- _INPUT_:
-- Opening Marker --

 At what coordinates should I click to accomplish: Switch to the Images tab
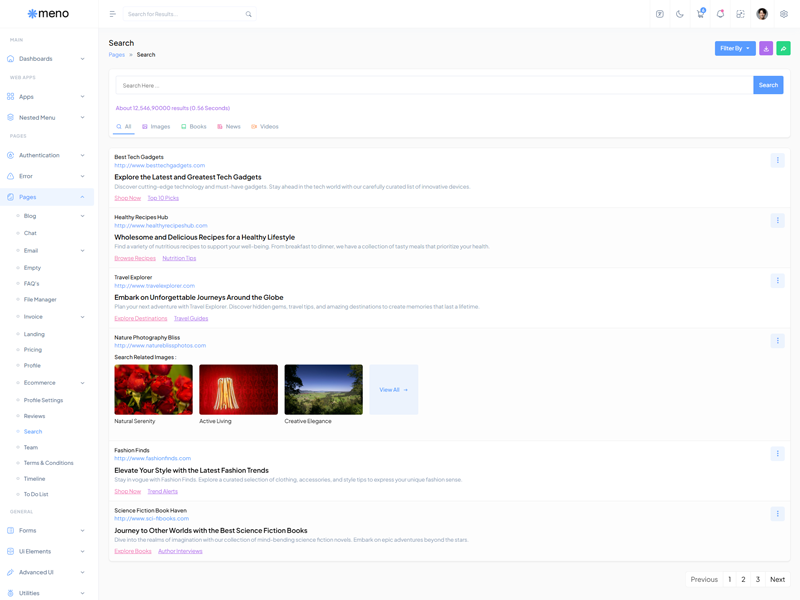point(156,127)
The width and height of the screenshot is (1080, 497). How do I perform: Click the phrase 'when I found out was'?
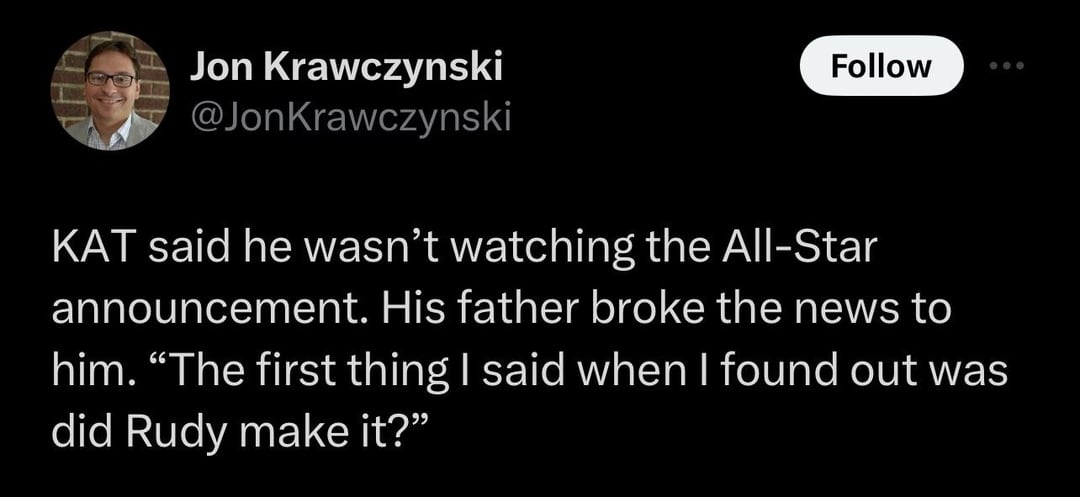pos(783,370)
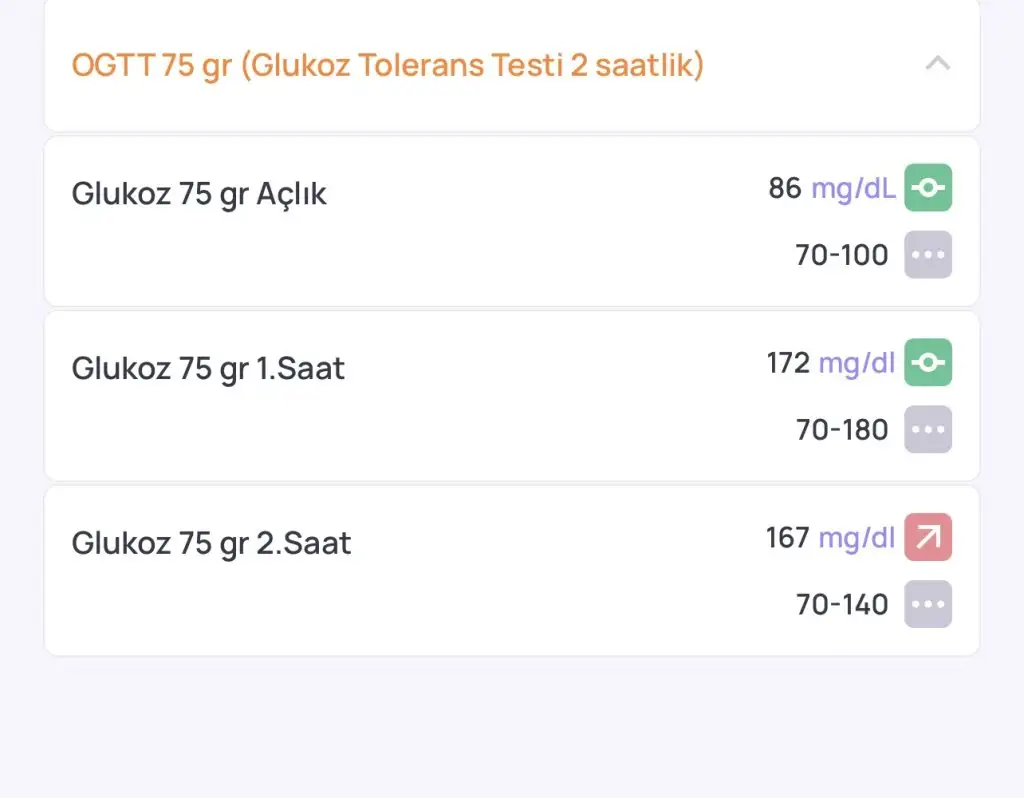
Task: Select the Glukoz 75 gr Açlık label
Action: point(199,194)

-- Closing Marker --

- _EXERCISE OBJECTIVE_:
Leave out the pictures and copy every record above exactly.

- _WRITTEN REPLY_:
 At what coordinates should I click to accomplish: Switch to the Images tab
point(156,127)
The width and height of the screenshot is (1080, 497). How do I perform: Click the phrase 'when I found out was'?
pos(783,370)
Task: Select the Glukoz 75 gr Açlık label
Action: point(199,194)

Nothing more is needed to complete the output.